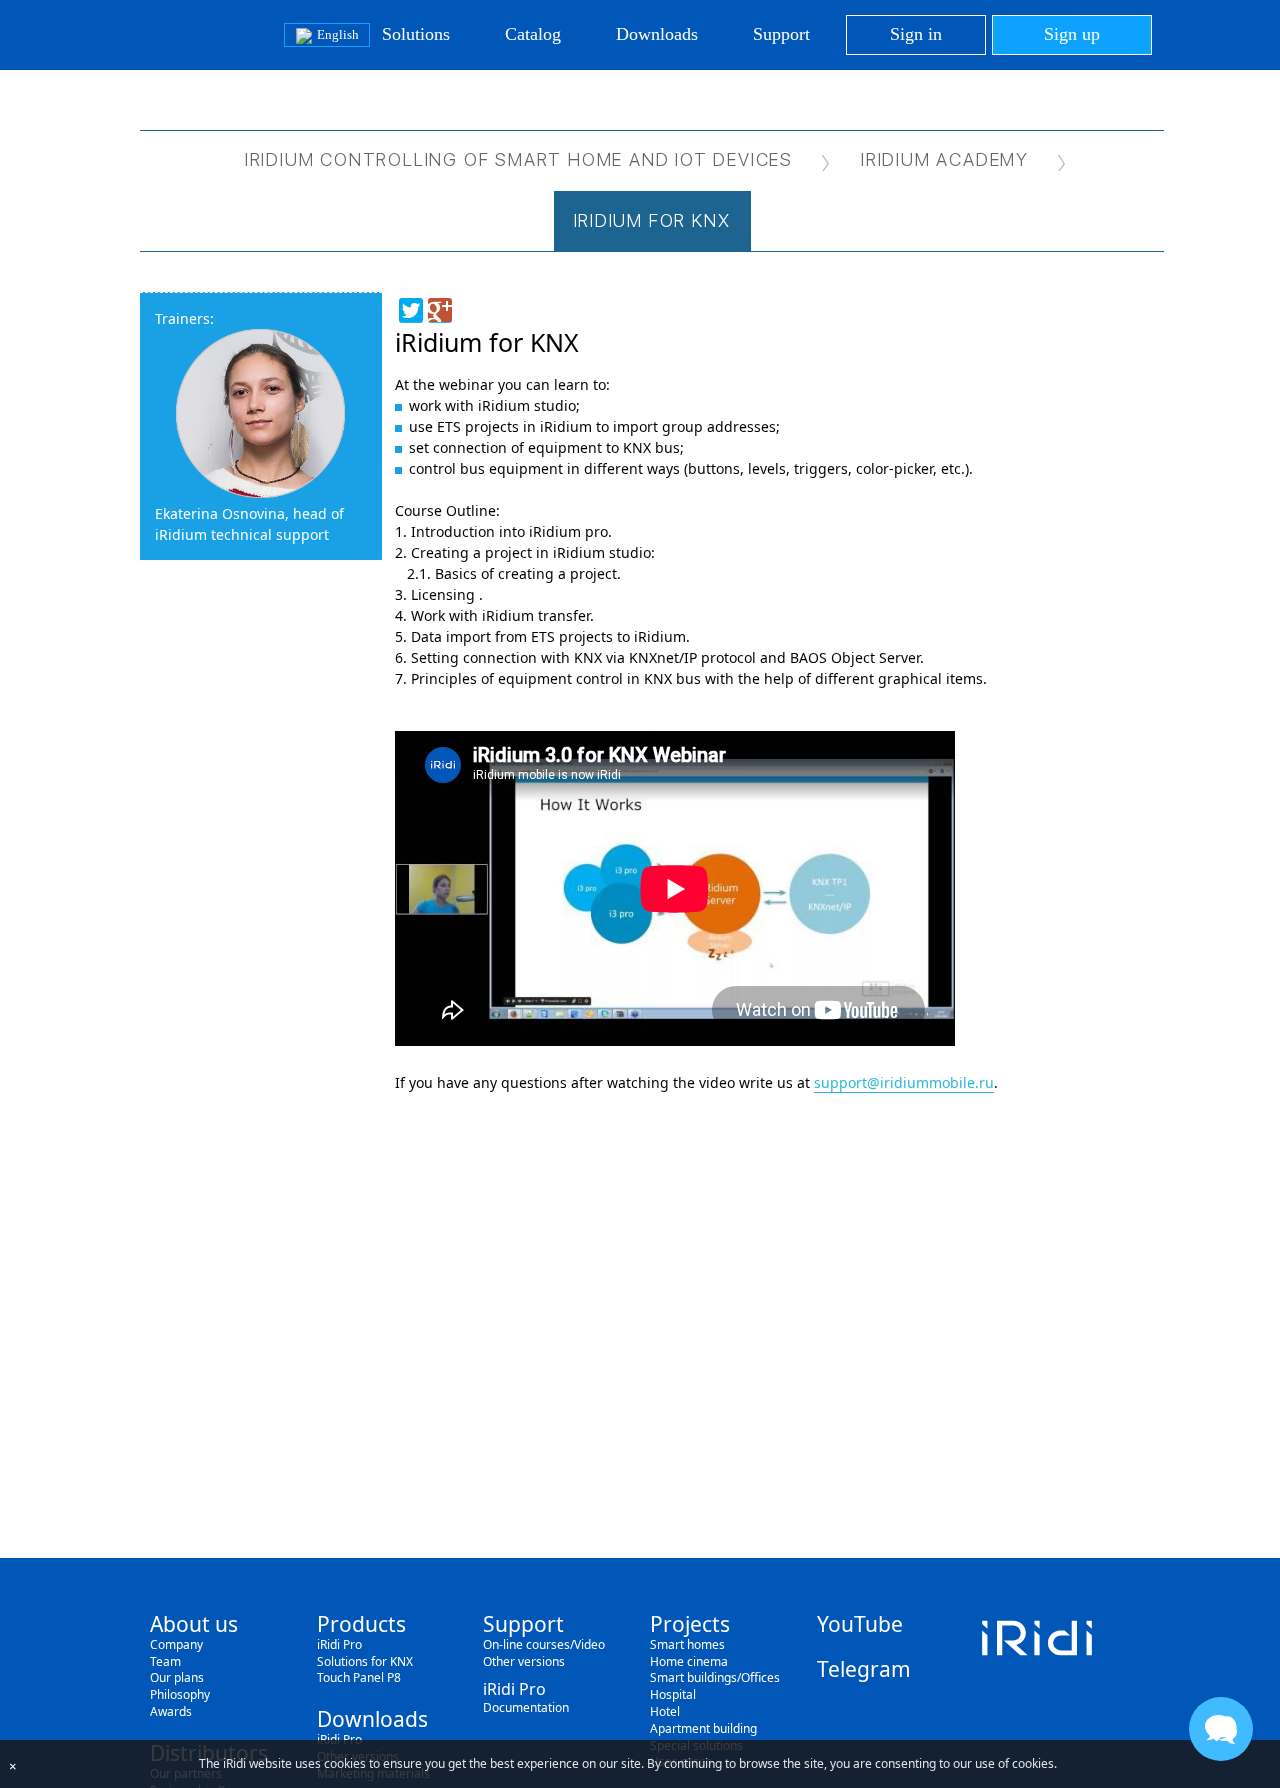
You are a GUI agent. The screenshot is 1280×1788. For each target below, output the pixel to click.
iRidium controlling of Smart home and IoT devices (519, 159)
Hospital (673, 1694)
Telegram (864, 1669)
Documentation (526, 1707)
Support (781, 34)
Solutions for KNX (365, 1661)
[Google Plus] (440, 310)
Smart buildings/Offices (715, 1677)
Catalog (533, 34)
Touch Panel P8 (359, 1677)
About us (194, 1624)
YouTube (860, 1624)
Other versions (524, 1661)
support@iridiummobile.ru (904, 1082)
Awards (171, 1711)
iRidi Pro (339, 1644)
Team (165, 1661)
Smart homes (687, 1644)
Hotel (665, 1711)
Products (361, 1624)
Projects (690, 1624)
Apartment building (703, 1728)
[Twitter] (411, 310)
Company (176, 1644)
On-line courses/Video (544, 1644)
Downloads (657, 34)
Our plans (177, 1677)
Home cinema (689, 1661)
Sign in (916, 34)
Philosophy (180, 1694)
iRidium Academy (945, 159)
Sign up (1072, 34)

***

(DIRECTIONS FOR THIS TASK) Transcribe exactly, and only, the lines that extend from the one containing "About us (194, 1624)" to the end of the records above, inclusive of both.

(REPLY)
About us (194, 1624)
YouTube (860, 1624)
Other versions (524, 1661)
support@iridiummobile.ru (904, 1082)
Awards (171, 1711)
iRidi Pro (339, 1644)
Team (165, 1661)
Smart homes (687, 1644)
Hotel (665, 1711)
Products (361, 1624)
Projects (690, 1624)
Apartment building (703, 1728)
[Twitter] (411, 310)
Company (176, 1644)
On-line courses/Video (544, 1644)
Downloads (657, 34)
Our plans (177, 1677)
Home cinema (689, 1661)
Sign in (916, 34)
Philosophy (180, 1694)
iRidium Academy (945, 159)
Sign up (1072, 34)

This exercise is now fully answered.